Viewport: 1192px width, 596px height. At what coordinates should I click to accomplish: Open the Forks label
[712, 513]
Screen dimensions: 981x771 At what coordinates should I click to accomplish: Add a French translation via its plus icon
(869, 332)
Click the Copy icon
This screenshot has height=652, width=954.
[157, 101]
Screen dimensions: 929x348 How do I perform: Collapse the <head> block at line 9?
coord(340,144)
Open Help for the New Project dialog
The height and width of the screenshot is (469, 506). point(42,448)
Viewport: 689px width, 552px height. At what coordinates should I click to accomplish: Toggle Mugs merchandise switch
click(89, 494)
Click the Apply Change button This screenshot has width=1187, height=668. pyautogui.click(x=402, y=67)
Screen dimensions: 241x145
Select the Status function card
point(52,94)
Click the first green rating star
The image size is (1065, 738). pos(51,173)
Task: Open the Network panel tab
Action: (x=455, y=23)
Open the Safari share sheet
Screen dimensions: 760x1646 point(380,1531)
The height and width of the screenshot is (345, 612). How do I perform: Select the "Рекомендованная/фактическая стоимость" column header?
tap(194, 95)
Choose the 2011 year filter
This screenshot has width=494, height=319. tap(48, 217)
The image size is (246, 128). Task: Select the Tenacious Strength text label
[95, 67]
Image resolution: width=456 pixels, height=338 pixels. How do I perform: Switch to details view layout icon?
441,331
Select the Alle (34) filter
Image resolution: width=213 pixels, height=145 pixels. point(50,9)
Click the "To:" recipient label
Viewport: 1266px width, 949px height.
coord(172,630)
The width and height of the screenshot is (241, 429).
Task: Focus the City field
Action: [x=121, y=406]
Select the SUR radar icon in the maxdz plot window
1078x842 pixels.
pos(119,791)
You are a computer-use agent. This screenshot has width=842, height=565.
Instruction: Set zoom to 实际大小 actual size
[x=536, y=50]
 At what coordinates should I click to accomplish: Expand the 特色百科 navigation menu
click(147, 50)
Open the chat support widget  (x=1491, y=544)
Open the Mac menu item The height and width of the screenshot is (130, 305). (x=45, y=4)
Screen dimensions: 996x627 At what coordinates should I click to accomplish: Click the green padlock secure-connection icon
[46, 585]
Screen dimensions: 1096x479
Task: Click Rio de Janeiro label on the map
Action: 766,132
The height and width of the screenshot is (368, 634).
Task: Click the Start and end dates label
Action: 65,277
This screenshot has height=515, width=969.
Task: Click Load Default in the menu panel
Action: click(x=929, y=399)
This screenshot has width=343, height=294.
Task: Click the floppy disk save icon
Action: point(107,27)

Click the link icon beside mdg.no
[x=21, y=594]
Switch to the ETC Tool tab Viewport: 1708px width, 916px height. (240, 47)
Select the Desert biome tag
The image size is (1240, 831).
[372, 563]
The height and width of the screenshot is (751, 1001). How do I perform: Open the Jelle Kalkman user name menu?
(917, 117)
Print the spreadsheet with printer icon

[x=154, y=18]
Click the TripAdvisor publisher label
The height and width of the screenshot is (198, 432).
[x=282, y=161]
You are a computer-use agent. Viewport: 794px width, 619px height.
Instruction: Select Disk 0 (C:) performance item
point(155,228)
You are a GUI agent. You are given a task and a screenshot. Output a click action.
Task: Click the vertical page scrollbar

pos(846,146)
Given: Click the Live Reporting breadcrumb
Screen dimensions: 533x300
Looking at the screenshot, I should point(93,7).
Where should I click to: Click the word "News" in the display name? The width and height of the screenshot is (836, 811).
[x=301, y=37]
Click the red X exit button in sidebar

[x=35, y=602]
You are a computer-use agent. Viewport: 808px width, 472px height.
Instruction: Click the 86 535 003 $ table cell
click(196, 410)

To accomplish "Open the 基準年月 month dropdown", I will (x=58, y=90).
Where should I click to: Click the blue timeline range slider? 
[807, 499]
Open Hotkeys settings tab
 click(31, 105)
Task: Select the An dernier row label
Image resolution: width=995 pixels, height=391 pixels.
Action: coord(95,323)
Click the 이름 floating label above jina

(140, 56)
________________________
Exercise instructions: Reprint exactly the lines above that start at the one with "Screen dimensions: 929x348" and end at the one with "Open the Mac", keeping both and adding none.

Reply to the exercise:
Screen dimensions: 929x348 How do I perform: Collapse the <head> block at line 9?
coord(340,144)
Open Help for the New Project dialog
The height and width of the screenshot is (469, 506). point(42,448)
Viewport: 689px width, 552px height. At what coordinates should I click to accomplish: Toggle Mugs merchandise switch
click(89, 494)
Click the Apply Change button This screenshot has width=1187, height=668. pyautogui.click(x=402, y=67)
Screen dimensions: 241x145
Select the Status function card
point(52,94)
Click the first green rating star
The image size is (1065, 738). pos(51,173)
Task: Open the Network panel tab
Action: (x=455, y=23)
Open the Safari share sheet
Screen dimensions: 760x1646 point(380,1531)
The height and width of the screenshot is (345, 612). How do I perform: Select the "Рекомендованная/фактическая стоимость" column header?
tap(194, 95)
Choose the 2011 year filter
This screenshot has width=494, height=319. tap(48, 217)
The image size is (246, 128). Task: Select the Tenacious Strength text label
[95, 67]
Image resolution: width=456 pixels, height=338 pixels. How do I perform: Switch to details view layout icon?
441,331
Select the Alle (34) filter
Image resolution: width=213 pixels, height=145 pixels. point(50,9)
Click the "To:" recipient label
Viewport: 1266px width, 949px height.
coord(172,630)
The width and height of the screenshot is (241, 429).
Task: Focus the City field
Action: [x=121, y=406]
Select the SUR radar icon in the maxdz plot window
1078x842 pixels.
pos(119,791)
You are a computer-use agent. This screenshot has width=842, height=565.
Instruction: Set zoom to 实际大小 actual size
[x=536, y=50]
 At what coordinates should I click to accomplish: Expand the 特色百科 navigation menu
click(147, 50)
Open the chat support widget  (x=1491, y=544)
Open the Mac menu item The height and width of the screenshot is (130, 305). (x=45, y=4)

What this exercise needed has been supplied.